WHAT YOU HAVE TO DO: Transcribe the stretch of entries below from the line with "Where should I click to: Open" through the line with "You are a GUI", exactly and with both ends included; leave out all other lines.

INPUT FOR THIS TASK:
- Opening Delimiter -

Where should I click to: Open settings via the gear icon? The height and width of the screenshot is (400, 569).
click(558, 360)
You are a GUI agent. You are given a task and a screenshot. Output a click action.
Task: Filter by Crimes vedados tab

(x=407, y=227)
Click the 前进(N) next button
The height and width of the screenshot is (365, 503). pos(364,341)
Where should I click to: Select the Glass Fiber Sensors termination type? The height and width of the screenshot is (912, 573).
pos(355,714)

- Closing Delimiter -
- Opening Delimiter -

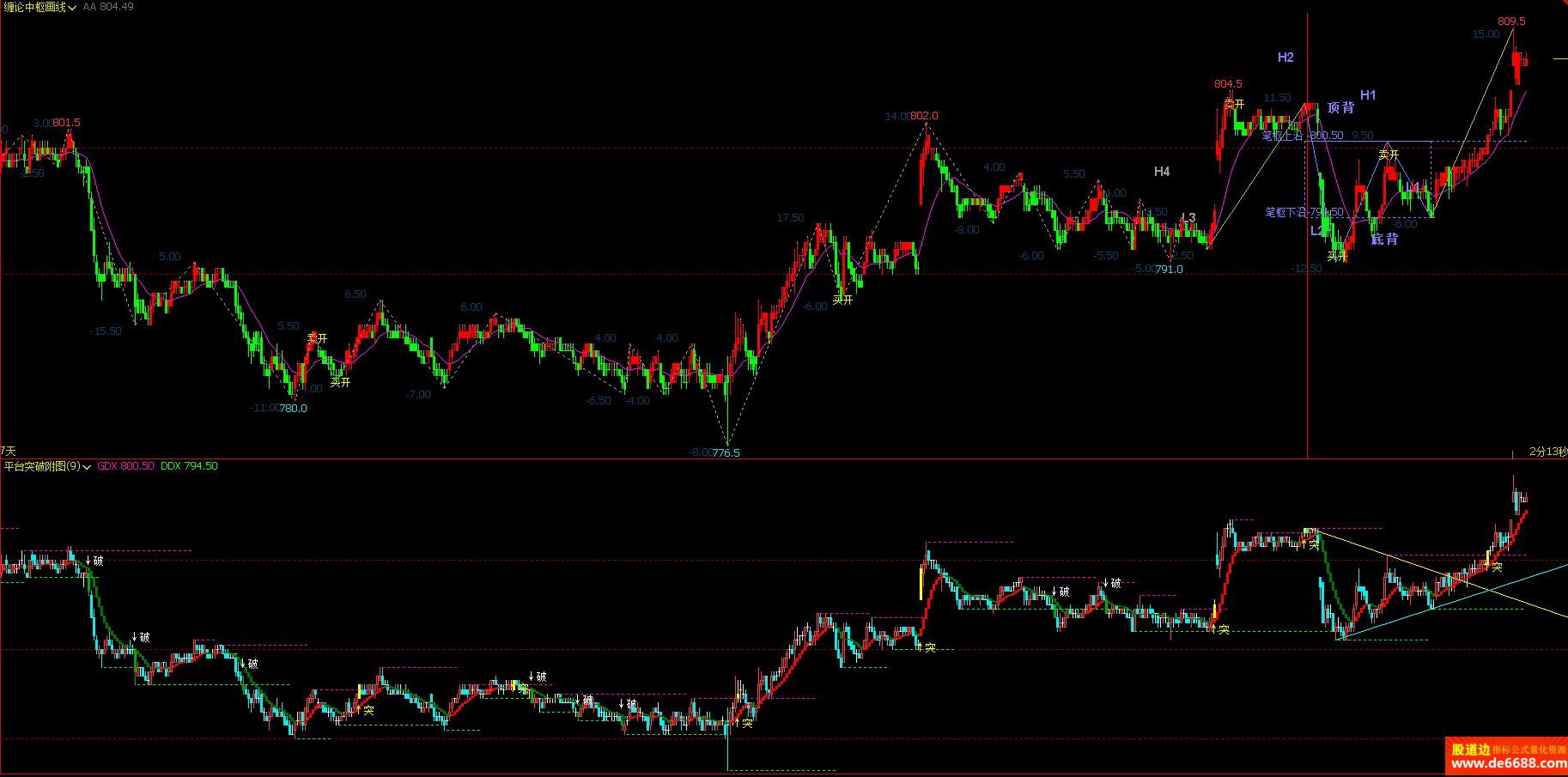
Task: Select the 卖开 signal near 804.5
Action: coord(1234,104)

- Closing Delimiter -

EXERCISE RESULT:
Where should I click to: Open settings via the gear icon? The height and width of the screenshot is (400, 569).
click(558, 360)
You are a GUI agent. You are given a task and a screenshot. Output a click action.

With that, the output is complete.